Dans le Cabaret des Girlz, il s'agit de montrer des filles, des femmes, des actrices “au travail”. Créer avec elles une singularité, des possibles, des espaces de résistance. La vie, la création, l'écriture, la politique, l'amour, le sexe ne font qu'un. Mes femmes s'habillent et se déshabillent, dansent, séduisent et se confessent, désirent et se consolent... tout à la fois. Le temps est une ronde, rien n'est jamais fini, les choses ne se font pas les unes après les autres, mais toutes en même temps. Ces femmes cumulent, s'imaginent, s'encouragent et se font peur, ne s'arrêtent jamais. Je les regarde, s'inventer tous les jours.

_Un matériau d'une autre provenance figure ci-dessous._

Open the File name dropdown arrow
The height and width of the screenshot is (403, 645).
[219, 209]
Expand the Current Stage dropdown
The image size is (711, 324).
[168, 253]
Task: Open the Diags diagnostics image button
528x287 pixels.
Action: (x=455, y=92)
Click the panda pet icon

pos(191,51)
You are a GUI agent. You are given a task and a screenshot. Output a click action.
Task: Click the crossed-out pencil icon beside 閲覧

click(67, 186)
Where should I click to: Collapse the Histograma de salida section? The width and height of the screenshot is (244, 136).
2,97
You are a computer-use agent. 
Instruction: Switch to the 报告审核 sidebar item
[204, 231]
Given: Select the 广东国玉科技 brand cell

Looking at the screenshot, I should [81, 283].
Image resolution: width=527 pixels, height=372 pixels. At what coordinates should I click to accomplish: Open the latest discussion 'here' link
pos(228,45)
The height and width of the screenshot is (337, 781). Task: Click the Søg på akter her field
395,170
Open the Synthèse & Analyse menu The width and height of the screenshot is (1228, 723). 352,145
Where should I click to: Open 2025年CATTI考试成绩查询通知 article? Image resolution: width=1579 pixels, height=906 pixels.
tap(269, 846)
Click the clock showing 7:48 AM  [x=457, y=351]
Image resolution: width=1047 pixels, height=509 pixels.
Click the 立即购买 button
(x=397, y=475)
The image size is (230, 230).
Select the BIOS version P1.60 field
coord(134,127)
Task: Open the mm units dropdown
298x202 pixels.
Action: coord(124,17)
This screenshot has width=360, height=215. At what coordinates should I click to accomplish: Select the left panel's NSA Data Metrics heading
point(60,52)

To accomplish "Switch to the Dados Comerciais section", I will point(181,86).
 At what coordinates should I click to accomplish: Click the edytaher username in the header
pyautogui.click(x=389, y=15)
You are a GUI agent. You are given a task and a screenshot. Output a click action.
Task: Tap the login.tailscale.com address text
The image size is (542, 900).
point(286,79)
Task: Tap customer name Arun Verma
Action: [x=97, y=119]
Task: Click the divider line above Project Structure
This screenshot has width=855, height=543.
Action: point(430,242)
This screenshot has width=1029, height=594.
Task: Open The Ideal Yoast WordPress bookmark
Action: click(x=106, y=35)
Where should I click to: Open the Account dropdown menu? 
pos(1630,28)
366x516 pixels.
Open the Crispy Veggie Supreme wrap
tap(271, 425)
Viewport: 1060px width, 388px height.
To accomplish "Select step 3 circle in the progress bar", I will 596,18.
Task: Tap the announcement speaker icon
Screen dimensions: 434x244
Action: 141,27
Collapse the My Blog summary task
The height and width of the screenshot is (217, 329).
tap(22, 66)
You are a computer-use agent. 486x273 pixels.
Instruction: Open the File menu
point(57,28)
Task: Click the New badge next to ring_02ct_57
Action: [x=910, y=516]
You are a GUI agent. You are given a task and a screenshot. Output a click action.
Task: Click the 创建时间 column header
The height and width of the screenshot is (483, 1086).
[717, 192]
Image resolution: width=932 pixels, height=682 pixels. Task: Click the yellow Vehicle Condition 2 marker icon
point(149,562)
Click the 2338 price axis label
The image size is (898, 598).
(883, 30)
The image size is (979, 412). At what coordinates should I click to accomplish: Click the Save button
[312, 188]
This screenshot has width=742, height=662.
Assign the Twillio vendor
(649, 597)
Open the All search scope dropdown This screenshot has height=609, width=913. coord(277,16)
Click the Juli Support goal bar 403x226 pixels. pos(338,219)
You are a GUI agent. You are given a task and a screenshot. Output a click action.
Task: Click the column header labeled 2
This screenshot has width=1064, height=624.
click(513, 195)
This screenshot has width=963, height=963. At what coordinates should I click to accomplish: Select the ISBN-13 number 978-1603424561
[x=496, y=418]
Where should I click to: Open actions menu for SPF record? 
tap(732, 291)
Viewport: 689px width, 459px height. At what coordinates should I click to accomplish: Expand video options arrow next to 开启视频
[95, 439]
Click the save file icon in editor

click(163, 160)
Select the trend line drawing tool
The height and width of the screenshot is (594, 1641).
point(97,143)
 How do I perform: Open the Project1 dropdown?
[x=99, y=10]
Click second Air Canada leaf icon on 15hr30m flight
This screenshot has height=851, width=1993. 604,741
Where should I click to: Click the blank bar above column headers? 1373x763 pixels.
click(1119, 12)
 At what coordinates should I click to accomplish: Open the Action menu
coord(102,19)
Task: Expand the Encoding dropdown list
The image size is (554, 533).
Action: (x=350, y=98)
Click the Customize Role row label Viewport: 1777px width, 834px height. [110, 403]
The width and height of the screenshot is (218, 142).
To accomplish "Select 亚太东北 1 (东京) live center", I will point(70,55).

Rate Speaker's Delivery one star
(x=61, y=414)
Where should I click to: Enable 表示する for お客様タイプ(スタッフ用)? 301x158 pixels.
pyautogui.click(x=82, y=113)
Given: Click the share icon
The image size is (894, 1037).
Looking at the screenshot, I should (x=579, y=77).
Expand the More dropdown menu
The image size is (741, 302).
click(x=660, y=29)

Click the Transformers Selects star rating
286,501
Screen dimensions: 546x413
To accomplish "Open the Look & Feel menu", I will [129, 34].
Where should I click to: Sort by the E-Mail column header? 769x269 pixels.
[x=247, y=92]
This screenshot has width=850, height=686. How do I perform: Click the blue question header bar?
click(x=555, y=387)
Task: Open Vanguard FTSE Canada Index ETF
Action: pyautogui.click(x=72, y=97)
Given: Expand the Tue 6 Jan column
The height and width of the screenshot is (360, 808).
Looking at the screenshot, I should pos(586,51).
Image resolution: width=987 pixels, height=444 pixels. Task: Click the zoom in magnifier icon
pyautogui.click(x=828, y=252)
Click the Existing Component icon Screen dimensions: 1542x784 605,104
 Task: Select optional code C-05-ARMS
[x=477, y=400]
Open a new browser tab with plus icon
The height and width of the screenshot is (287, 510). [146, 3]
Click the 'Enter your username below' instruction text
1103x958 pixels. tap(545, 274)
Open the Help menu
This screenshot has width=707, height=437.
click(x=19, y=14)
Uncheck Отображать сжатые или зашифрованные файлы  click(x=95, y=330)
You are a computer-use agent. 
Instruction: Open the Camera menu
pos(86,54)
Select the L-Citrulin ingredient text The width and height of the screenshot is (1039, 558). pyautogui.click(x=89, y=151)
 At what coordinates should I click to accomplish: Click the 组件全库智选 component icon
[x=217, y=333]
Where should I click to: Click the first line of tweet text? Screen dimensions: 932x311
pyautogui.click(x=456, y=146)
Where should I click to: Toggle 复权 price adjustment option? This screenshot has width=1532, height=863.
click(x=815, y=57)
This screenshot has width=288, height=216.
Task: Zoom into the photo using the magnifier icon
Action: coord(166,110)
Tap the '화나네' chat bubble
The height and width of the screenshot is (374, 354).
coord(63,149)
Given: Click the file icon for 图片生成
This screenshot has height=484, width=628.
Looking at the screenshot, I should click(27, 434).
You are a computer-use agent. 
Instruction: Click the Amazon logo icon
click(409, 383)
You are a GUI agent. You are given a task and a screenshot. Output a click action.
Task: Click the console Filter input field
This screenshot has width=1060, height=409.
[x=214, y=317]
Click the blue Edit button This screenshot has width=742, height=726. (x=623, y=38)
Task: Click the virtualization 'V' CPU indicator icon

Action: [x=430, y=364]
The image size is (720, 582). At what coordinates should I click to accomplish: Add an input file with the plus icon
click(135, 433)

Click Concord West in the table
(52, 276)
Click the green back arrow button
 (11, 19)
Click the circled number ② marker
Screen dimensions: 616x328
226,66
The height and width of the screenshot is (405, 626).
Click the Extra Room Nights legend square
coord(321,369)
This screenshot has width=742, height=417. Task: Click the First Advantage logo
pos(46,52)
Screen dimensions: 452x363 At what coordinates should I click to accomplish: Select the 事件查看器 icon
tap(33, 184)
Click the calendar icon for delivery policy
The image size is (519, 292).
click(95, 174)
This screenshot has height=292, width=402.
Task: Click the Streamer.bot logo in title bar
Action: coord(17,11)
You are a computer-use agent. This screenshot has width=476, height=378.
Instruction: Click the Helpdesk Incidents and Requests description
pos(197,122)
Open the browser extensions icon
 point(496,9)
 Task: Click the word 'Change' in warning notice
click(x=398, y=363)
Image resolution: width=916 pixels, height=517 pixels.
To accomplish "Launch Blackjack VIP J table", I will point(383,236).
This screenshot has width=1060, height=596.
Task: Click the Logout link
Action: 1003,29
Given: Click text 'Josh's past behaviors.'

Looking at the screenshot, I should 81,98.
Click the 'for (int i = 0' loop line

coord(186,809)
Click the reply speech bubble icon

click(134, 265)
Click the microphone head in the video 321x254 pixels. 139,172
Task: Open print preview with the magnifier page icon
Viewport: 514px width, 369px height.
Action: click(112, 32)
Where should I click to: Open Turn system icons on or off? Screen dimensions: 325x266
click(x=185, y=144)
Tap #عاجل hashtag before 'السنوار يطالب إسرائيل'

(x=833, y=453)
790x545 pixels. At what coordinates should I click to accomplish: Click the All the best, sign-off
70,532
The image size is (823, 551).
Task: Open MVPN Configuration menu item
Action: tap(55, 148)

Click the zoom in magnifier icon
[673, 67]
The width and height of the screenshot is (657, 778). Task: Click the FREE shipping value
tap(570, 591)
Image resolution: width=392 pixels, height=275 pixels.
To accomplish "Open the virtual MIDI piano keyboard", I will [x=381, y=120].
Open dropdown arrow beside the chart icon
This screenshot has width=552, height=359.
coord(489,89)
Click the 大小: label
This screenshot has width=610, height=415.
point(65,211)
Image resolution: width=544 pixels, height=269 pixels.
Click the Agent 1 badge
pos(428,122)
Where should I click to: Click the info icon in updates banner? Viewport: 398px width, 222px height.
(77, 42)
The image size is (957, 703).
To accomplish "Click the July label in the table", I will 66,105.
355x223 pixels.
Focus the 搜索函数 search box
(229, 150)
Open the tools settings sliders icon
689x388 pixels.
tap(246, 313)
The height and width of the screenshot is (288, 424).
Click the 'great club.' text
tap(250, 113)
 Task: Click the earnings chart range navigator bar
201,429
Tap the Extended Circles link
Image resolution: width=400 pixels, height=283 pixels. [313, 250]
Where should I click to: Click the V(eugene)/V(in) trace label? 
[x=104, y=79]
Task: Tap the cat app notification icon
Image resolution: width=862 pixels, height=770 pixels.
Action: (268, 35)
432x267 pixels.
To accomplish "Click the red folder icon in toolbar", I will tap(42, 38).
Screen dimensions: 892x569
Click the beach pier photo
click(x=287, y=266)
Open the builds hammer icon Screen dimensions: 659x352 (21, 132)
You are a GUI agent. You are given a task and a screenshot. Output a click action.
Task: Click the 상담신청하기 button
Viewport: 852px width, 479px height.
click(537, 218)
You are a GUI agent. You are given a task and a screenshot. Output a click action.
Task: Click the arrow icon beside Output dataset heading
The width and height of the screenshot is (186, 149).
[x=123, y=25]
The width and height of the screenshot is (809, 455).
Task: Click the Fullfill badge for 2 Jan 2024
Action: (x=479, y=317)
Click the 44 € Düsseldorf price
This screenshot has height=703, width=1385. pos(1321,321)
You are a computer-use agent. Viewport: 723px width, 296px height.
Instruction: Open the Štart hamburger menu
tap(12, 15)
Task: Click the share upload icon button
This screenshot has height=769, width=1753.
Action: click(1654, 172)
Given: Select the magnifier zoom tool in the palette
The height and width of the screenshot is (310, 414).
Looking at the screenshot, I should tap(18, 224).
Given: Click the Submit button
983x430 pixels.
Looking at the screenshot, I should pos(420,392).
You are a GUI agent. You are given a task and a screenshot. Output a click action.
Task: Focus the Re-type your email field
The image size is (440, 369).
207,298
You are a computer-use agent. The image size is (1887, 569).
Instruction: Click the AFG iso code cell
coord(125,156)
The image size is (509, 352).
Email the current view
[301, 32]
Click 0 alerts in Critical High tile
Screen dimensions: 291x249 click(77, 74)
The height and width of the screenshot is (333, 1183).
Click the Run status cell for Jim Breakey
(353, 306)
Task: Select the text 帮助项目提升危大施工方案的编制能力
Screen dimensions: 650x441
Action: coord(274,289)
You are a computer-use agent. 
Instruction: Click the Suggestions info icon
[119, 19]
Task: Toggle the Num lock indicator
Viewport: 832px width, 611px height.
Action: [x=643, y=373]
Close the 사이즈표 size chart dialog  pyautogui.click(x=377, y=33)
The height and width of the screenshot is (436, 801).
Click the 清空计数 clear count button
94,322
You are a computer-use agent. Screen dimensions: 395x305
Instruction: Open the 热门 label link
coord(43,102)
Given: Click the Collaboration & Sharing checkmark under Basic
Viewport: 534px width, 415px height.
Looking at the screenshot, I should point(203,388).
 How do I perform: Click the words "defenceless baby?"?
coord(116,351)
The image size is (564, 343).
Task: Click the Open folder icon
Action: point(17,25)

J'écris à partir de la scène, depuis cet endroit insaisissable de l'acteur. J'écris des possibles moi, des je(ux), depuis ce moi exposé que se construit au plateau. C'est de cela qu'il est question dans ¡Puta Madre! : un “je” volontairement mis à nu et partagé, démultiplié par ce cabaret de “filles-femmes”. Elles sont les frangines qui s'inventent pour parler... d'amour, de séduction et de pouvoir.
“Vous plaire, on est venues pour ça, pour vous plaire, pourquoi ? Pourquoi ça, vous plaire ? Qu'est-ce qu'on y gagne, hein ? Pour le plaisir ? Pour le plaisir de votre désir. Pour le plaisir de séduire... On est venues se montrer, se faire voir, que vous regardiez ça aussi, comme on est là, à se faire voir... On est venues partager ça avec vous, vous nous regardant et puis nous s'exhibant à vous, tranquilles, nues forcément, un p'tit peu à poil quand même.”